Energy News Monitoring

Scientists have been searching for years to find materials which do not need precious metals to produce active and stable reactions in order to discover alternatives to fossil fuel in energy production. The oxygen evolution reaction (OER) is a vital part of many of these reactions where water is split in electrolysers to produce hydrogen that can power fuel cells.

Now (2020), scientists at the U.S. Department of Energy’s (DOE) Argonne National Laboratory  have employed a combination of high-precision materials, science and electrochemistry, and provided important insights into what mechanisms were responsible for the stability and activity of materials during the OER. In the future these insights could influence the make-up of materials for the production of electrochemical fuel.

The scientists analysed an electrolyser material, called a hydr(oxy)oxide, and discovered that although electrolysers could behave as if they were wholly stable, on an atomic scale the systems were extremely dynamic. They discovered that the iron atoms in the electrode repeatedly detached and reconnected to the interface or the surface responsible for the oxygen-producing reactions. This careful balance allowed for the overall stability of the material.

The scientists designed highly-sensitive electrochemical measurement tools to monitor the iron activity in situ during the OER and to test the system with various levels of impurities and to find out what impact they might have on the overall stability of the material. The scientists found that the behaviour of the iron at the interface influenced how well the material could produce oxygen in the OER process.

Scientists have long sought to improve hydrogen production through employing more efficient electrolytic components. In 2016, scientists discovered a method that enabled manufacturing an electrode material for electrolytic hydrogen generation. Tungsten salt and nickel salt were combined in a determined molar ratio on a carbon support by successfully controlling synthesis temperature and composition. Water and adsorbed oxygen that were produced by mixing the tungsten salt and nickel salt were removed. Then, methane gas was flowed over the mixture resulting in the electrode material. The resulting electrode material could be used as a catalyst in electrolytic hydrogen generation processes, for example, on an industrial scale, to produce large quantities of hydrogen.

In 2020, scientists used an oxide of perovskite to create an oxygen electrode for use in electrochemical cells used for hydrolysis-based hydrogen production. They developed triple conducting oxide of PrNi_0.5Co_0.5O_3-δ perovskite as an oxygen electrode, which presented superior electrochemical performance at 400~600 °C. More importantly, the self-sustainable and reversible operation was demonstrated by converting the generated hydrogen in electrolysis mode to electricity without any hydrogen addition. The material exhibited excellent electrocatalytic activity which could be ascribed to the considerable proton conduction, remarkable hydration behaviour and computations.
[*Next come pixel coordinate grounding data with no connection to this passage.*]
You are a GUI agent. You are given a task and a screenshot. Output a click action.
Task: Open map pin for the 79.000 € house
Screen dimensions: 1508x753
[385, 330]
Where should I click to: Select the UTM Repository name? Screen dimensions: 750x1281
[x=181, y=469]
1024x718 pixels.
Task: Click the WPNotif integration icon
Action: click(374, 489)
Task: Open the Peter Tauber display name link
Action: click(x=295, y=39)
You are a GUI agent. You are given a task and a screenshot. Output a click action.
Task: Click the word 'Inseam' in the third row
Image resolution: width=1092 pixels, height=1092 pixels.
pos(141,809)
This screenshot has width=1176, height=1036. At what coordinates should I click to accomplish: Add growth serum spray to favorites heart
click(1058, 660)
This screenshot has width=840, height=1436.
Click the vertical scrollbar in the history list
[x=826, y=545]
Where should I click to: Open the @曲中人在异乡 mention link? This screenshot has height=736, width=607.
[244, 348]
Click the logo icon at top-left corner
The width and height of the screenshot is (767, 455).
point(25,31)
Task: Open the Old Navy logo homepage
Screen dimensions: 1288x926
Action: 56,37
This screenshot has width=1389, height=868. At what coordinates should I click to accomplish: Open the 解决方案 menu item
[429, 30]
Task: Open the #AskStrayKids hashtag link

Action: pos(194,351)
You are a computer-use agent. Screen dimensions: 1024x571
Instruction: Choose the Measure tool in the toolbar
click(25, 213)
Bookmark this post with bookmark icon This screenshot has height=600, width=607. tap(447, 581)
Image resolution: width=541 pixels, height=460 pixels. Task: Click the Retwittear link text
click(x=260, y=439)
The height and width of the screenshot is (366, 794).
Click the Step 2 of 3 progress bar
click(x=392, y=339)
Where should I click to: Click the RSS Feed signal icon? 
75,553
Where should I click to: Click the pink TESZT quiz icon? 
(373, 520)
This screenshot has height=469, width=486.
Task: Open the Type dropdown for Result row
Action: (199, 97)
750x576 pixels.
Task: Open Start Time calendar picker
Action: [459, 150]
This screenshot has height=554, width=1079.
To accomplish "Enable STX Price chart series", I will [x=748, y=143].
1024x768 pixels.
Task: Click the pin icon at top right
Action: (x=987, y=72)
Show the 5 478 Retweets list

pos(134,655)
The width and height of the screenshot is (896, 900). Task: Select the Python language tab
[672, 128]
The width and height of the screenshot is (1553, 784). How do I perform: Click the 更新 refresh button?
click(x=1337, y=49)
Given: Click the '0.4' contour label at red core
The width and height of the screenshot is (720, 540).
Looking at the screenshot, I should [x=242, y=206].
In the future these new insights into electrolytic material may significantly enhance the hydrogen production process. Once scientists can determine the role of iron and how its movements impact the oxygen evolution process, they will be able to modify materials to take advantage of dynamic stability, ensuring that there is enough iron present at the interface to boost oxygen production. Scientists are convinced that “the profound implications of the decoupling of virtual stability and true stability will extend the design rules for producing active and stable interfaces”.

The dynamic stability in hydr(oxy)oxide, which is responsible for stable behaviour at the macroscopic level despite high activity at the atomic level, is a very important quality for electrolysers. The scientists hope to be able to make good use of their new understanding of this phenomenon to design materials with better performance.